▸ **PROBLEM STATEMENT**
Recast the records below as a Markdown table with the columns Row and Entry, putting each line in its own numbered row. Skip blank lines and leave the pictures out.

[START OF LISTED RECORDS]

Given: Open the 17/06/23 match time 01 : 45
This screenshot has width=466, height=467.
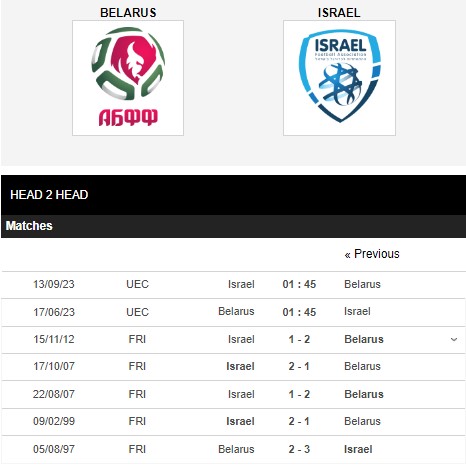Looking at the screenshot, I should point(299,312).
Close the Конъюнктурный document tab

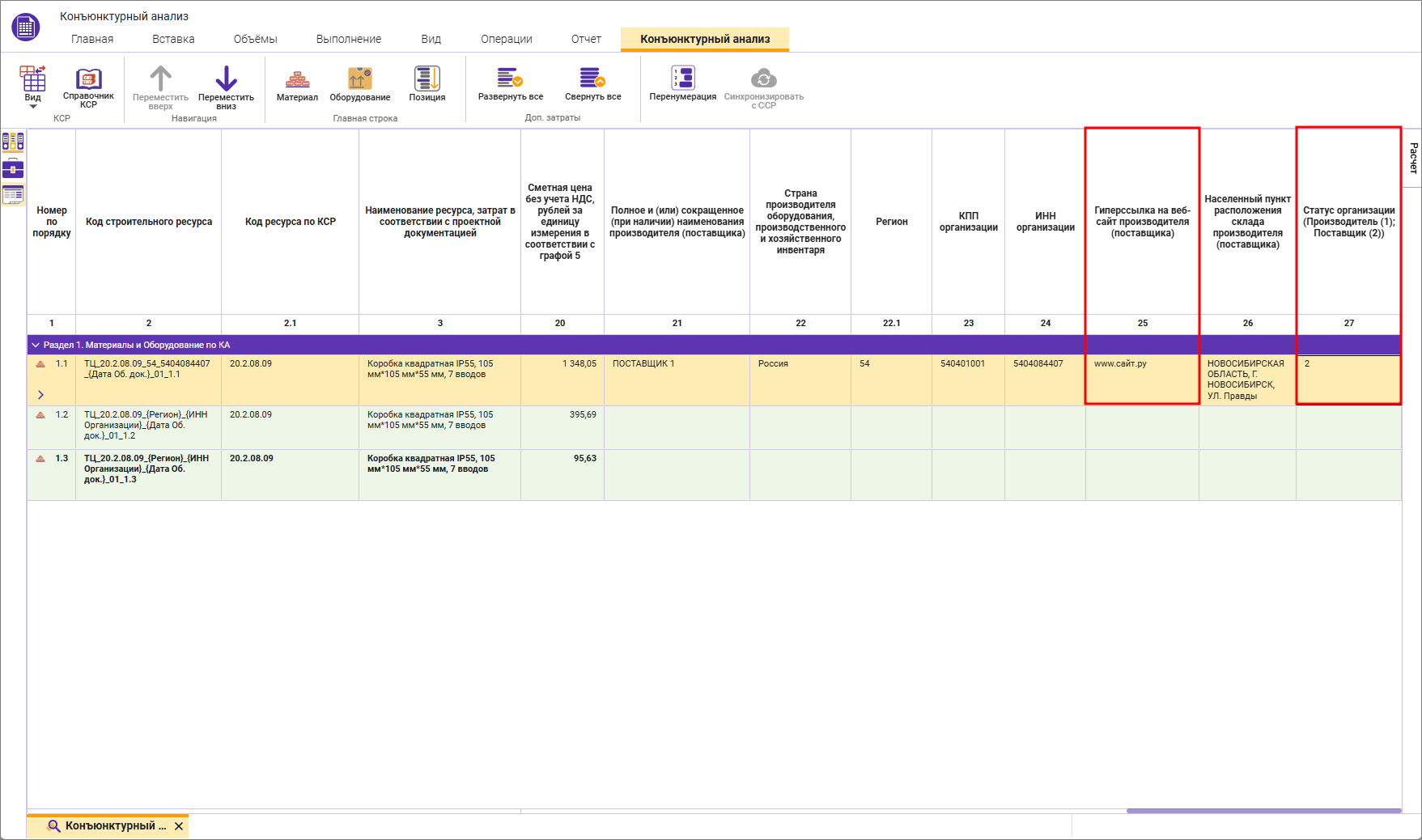coord(179,826)
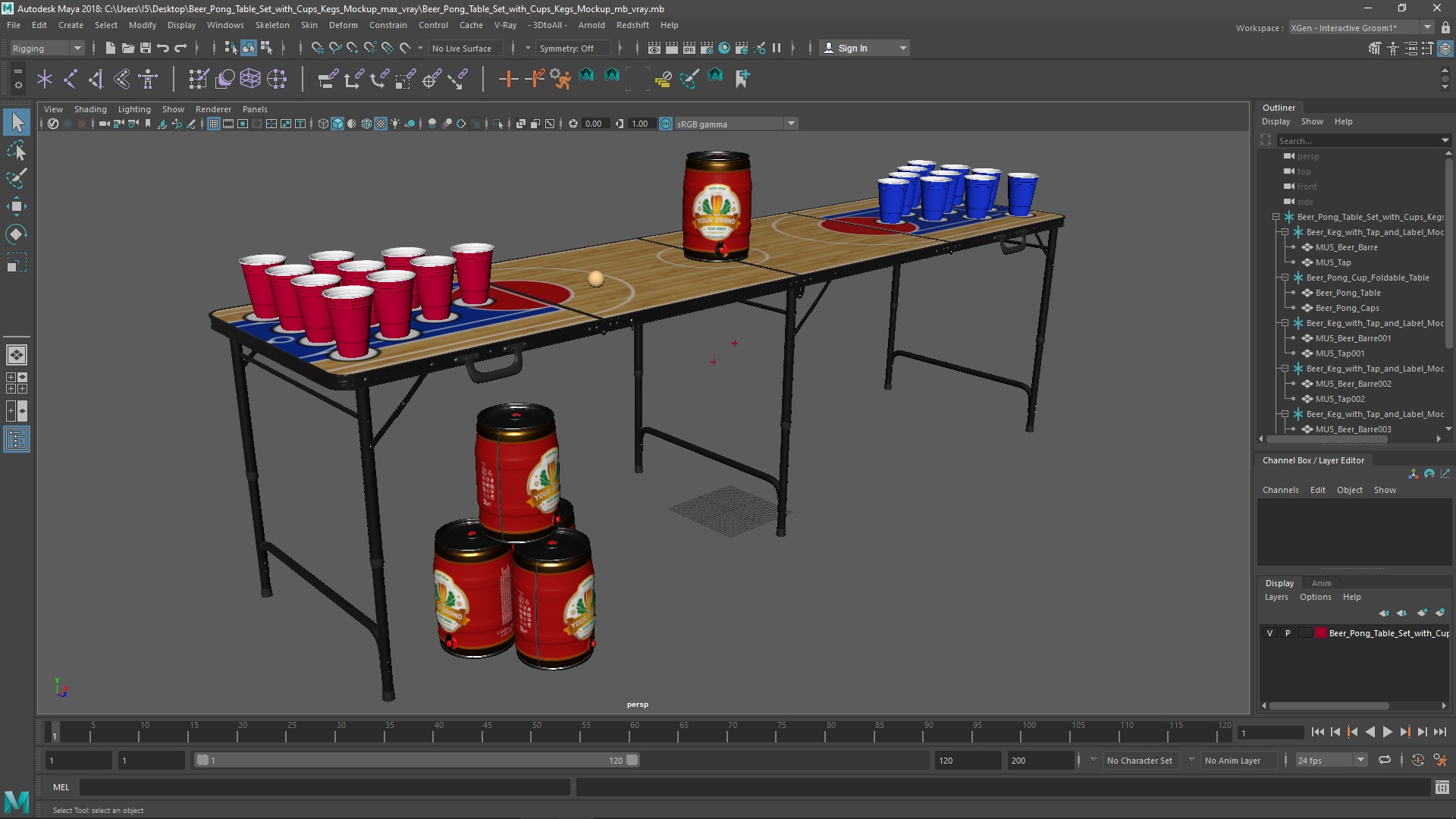Switch to the Anim layer tab
The width and height of the screenshot is (1456, 819).
pyautogui.click(x=1321, y=583)
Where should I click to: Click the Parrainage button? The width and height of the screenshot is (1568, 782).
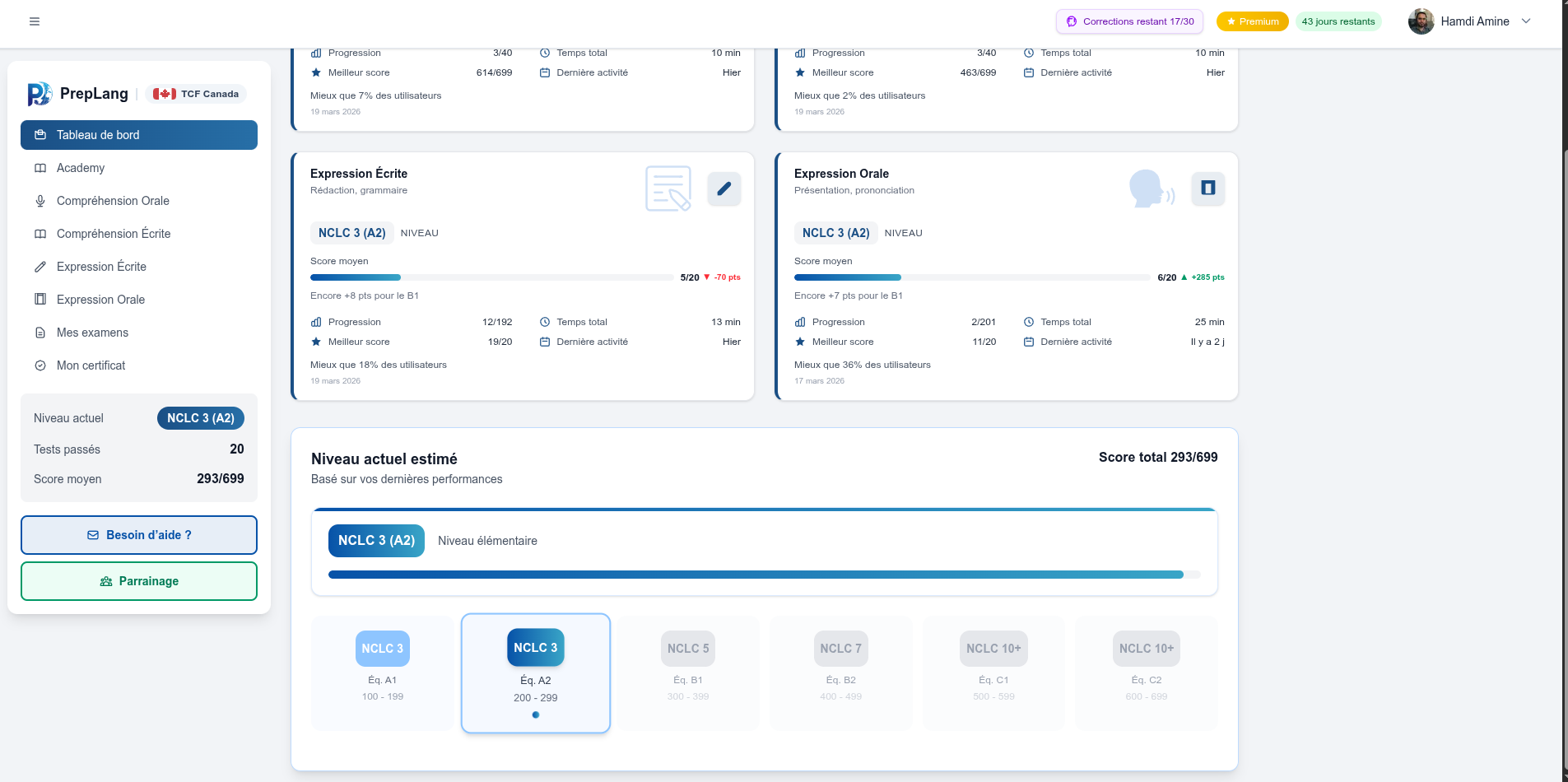click(x=138, y=581)
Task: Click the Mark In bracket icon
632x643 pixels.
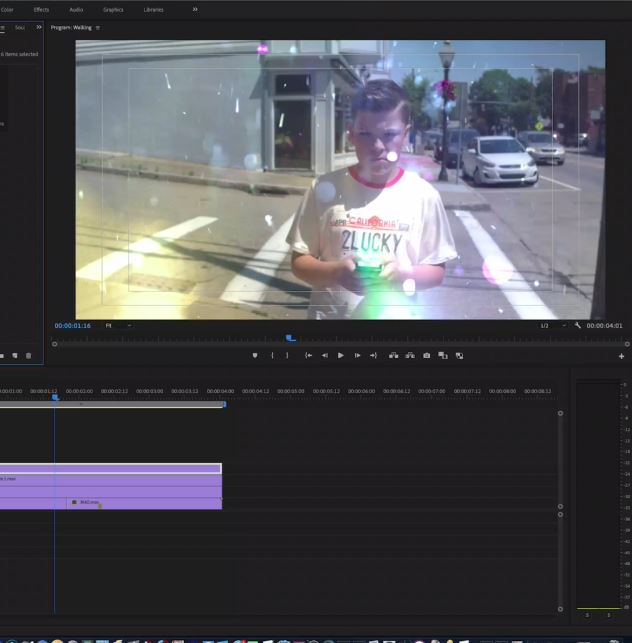Action: pyautogui.click(x=272, y=355)
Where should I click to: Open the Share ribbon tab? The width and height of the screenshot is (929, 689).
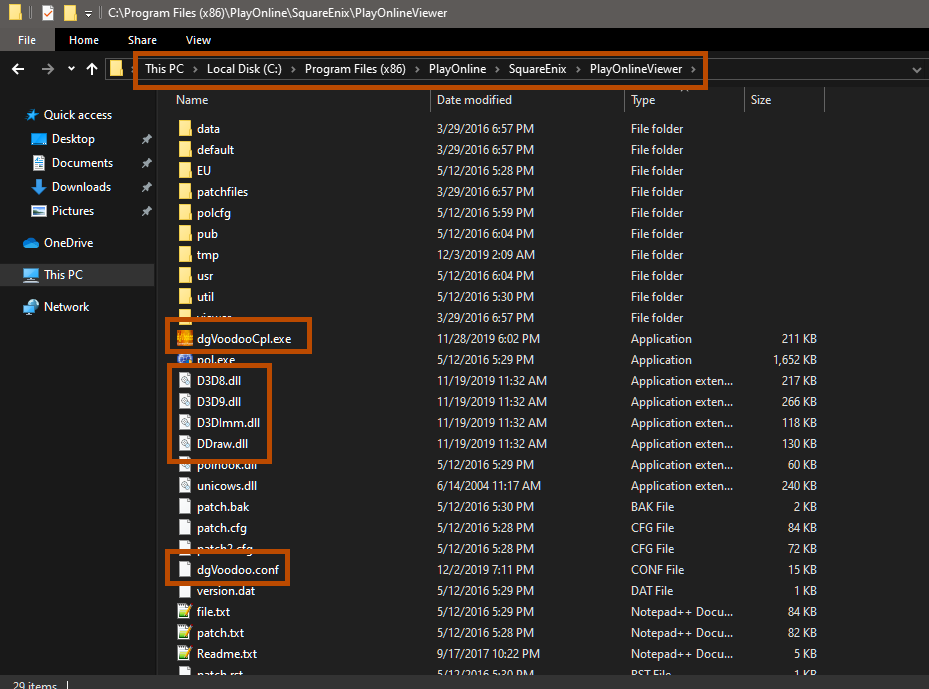(x=142, y=40)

[END OF LISTED RECORDS]

▸ **WORKED SOLUTION**
| Row | Entry |
|---|---|
| 1 | Given: Open the 17/06/23 match time 01 : 45 |
| 2 | This screenshot has width=466, height=467. |
| 3 | Looking at the screenshot, I should point(299,312). |
| 4 | Close the Конъюнктурный document tab |
| 5 | coord(179,826) |
| 6 | Switch to the Anim layer tab |
| 7 | The width and height of the screenshot is (1456, 819). |
| 8 | pyautogui.click(x=1321, y=583) |
| 9 | Where should I click to: Click the Parrainage button? The width and height of the screenshot is (1568, 782). |
| 10 | click(x=138, y=581) |
| 11 | Task: Click the Mark In bracket icon |
| 12 | 632x643 pixels. |
| 13 | Action: pyautogui.click(x=272, y=355) |
| 14 | Where should I click to: Open the Share ribbon tab? The width and height of the screenshot is (929, 689). |
| 15 | (x=142, y=40) |